If by “pay off,” we mean creating the basis for an innovation economy, then it almost certainly will. Just about everyone agrees that pushing down Stem education to an earlier and earlier age works — and may be the only way for America to preserve its innovation lead in the global economy. This makes intuitive sense — children who get a jump-start on Stem education early in their educational lives will probably be more attuned to Stem careers later in their educational lives. And, anecdotally, we are already starting to hear about Stem super kids as young as 13 years old being courted by the likes of Apple and other tech companies. There are now $1,000 (Dh3,678) 3D printers that show up in Stem gift guides for children. There are all kinds of robotics and engineering kits for the Pre-K crowd. Kids as early as age 5 can now practice designing circuit boards. If only a fraction of these Stem super kids go into future Stem careers, that still goes a long way towards addressing the Stem skills gap that everyone is talking about.

However, if by “pay off,” we mean simply closing the achievement gap with the nations of Europe and Asia, then the evidence is much more ambiguous. According to the latest Pisa (Programme for International Student Assessment) test results from 2012, US Stem test scores have not budged since the announcement of the “Educate to Innovate” campaign five years ago. In fact, America now appears to be falling behind countries such as Poland and Ireland when it comes to math and science scores. Not to mention the fact that China is now No 1 in the world.

When the Stem education campaign was launched in 2009, Obama suggested a ten-year window for evaluating the results. Since America is now at the midway point, it is fair to ask how far the US has come in the past five years. If educators do not start producing better test results by the time the next round of Pisa test results come out in 2015, the risk is that all those tablet apps and 3D printers and robotics kits will start to look like just shiny and expensive toys. What is the good of a $1,000 3D printer if children still cannot figure out what to do with it? (Those Pisa scores are supposed to measure “practical” skills and not “theoretical” skills).
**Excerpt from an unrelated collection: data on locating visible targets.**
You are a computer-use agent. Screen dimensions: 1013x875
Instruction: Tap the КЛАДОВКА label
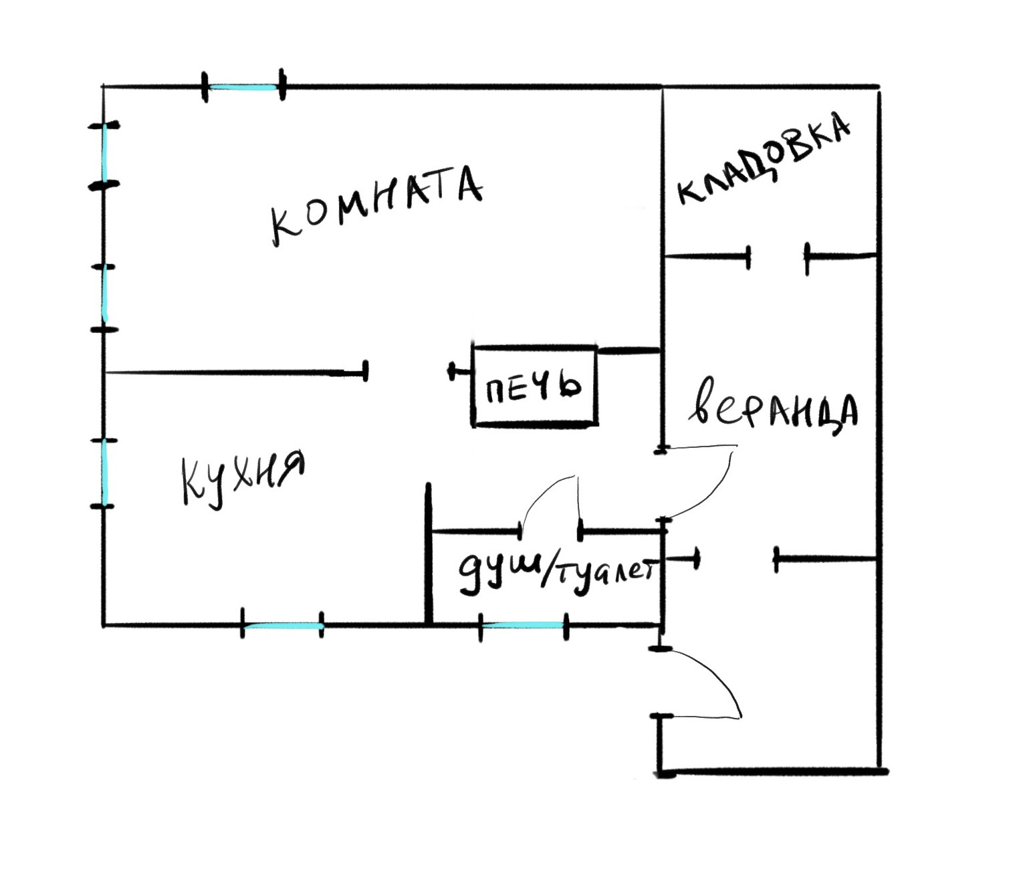(764, 160)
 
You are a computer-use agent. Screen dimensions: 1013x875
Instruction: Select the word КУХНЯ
(242, 477)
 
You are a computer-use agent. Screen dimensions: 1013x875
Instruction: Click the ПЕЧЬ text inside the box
(533, 387)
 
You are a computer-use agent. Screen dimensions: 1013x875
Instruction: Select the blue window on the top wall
(243, 87)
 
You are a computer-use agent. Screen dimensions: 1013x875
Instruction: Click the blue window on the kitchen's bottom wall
(282, 626)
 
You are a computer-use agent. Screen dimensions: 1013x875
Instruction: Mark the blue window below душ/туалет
(523, 625)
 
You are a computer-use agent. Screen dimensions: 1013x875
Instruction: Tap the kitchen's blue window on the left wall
(104, 473)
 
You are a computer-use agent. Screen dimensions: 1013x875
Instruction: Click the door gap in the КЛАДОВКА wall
(777, 255)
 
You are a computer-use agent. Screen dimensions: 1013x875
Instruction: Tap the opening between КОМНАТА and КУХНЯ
(408, 371)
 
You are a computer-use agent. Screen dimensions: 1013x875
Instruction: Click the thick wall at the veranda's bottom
(769, 771)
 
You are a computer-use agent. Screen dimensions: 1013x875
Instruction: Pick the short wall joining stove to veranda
(628, 350)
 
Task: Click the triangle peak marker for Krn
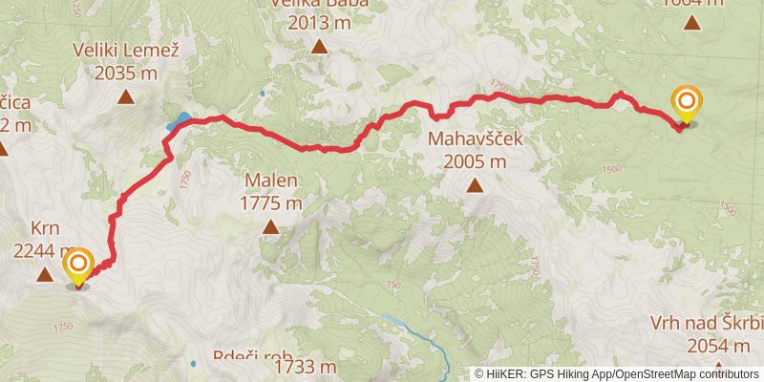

As long as the stories about poor US test results continue to gain traction (and headlines), it will be harder for the truly unique Stem programmes out there to maintain or gain momentum. It is not just the Science Fair at the White House. It is the Lego racing cars that seven-year-olds are building. It is the Stem camps dedicated to nanotechnology and robotics. It includes all the effort that has gone into rethinking classic childhood favourites.

The Boston Children’s Museum, which now offers a full guide to Stem education for children, in partnership with WGBH and National Grid, probably has the best advice for how to think about Stem: Just get children curious about science and the rest will fall into place. Constantly find ways to stimulate that curiosity. Do not worry about test results, worry more about taking your children for a long walk in the park and getting them interested in what they see all around them. That is when they will be able to create the innovations of tomorrow.

And that is a strategy that seems to make sense. America’s foreign competitors, to be fair, want to be as much like Americans as Americans want to be like them. If the choice is between (a) having innovation clusters like Silicon Valley and middle-of-the-pack test scores or (b) having top-of-the-pack test scores and a second-rate innovation economy as in China, the choice is clear. So let America not fall into the trap of solely measuring success by metrics like test scores. Let it instead focus on all the intangibles of innovation — companies started, apps created, unique science fair experiments conducted and most importantly, dreams fulfilled — for judging the future success of a nation’s Stem programmes for children.